Ted: I have not tried Grit, but that's why we have recommendations here.
Lindsey: It's one of my Kleiner, an operating partner at Kleiner Perkins and Jubin, he started out interviewing, lots of different CROs and sales leaders. And so when I was potentially looking at making a transition, that was a really great way to just put myself in the shoes of other leaders and see, what problems were they facing.
How did they go about it? what are their companies like? And then it's evolved to interview a lot of great CEOs as well, so it's just a great, case study to learn and develop myself.
Ted: Last guest recommended Atomic Habits and I just finally picked that up. And I love, love that. Have you read Atomic Habits?
Lindsey: Yes.
Ted: Okay. it seems like I'm like, all right, what are these triggers that cause me just to want to eat a bunch of chocolate after every meal?
And I figured it out. I was like, you know what? if I brush my teeth and I just stop eating, that's the trick.
Lindsey: Have you read about Stacking Habits yet?
Ted: Yes, I passed that chapter.
Lindsey: Just brilliant way to, like, start a new habit.

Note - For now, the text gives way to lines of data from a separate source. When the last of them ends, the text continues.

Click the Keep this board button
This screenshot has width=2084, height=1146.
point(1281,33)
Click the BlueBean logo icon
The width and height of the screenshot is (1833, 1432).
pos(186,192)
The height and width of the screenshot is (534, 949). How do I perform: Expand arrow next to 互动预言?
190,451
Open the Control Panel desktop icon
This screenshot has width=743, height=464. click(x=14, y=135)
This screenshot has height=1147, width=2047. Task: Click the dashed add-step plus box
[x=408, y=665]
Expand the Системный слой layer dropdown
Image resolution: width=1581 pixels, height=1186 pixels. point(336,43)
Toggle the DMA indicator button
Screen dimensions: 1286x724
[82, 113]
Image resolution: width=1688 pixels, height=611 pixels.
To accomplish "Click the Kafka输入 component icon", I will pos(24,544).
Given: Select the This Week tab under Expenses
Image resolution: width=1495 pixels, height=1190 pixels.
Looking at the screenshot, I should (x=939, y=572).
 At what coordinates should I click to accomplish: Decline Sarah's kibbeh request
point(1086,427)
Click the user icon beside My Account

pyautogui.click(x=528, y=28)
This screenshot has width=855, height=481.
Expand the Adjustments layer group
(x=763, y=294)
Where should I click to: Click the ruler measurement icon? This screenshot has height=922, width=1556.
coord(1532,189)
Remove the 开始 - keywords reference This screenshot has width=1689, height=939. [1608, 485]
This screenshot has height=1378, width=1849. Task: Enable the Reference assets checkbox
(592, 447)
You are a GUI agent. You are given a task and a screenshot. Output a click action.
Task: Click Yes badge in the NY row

Ted: All right. I got to figure out a few more stacks. Next one I'll ask you is if you can learn from a person, alive or dead, who would you learn from?
Lindsey: Kind of a cop-out answer. But both of my grandmothers had very interesting and challenging lives, and I knew them; they're both gone, but I would love to just sit down with them and maybe their younger selves and learn about their experiences.
Ted: Isn't it crazy when you're younger, you just don't have the appreciation for it and then you're like, dang, I missed the time with him.
All right. Last one. That's a great answer, though. What initiative are you the most excited about this year? That's the last big question.
Lindsey: A couple of things; one is we have a big customer milestone. We're gunning for, and everyone's full steam ahead on that. So excited to try to take that down and celebrate with the team. And we're also working on how do we take the fair chance hiring? We've done a Checkr and helped other companies along that journey.
And just seeing that real-life impact is really rewarding for me.
Ted: That's awesome to hear. Lindsay, thanks so much for being on today. I missed the opportunity to go through about two or three more questions cause you had such great answers, but it was great having you on. Thanks for sharing more about your sales philosophy, and your People management philosophy.
I'm sure the audience is going to learn a ton from you.
Lindsey: Absolutely. It's such a pleasure, Ted. Thank you so much.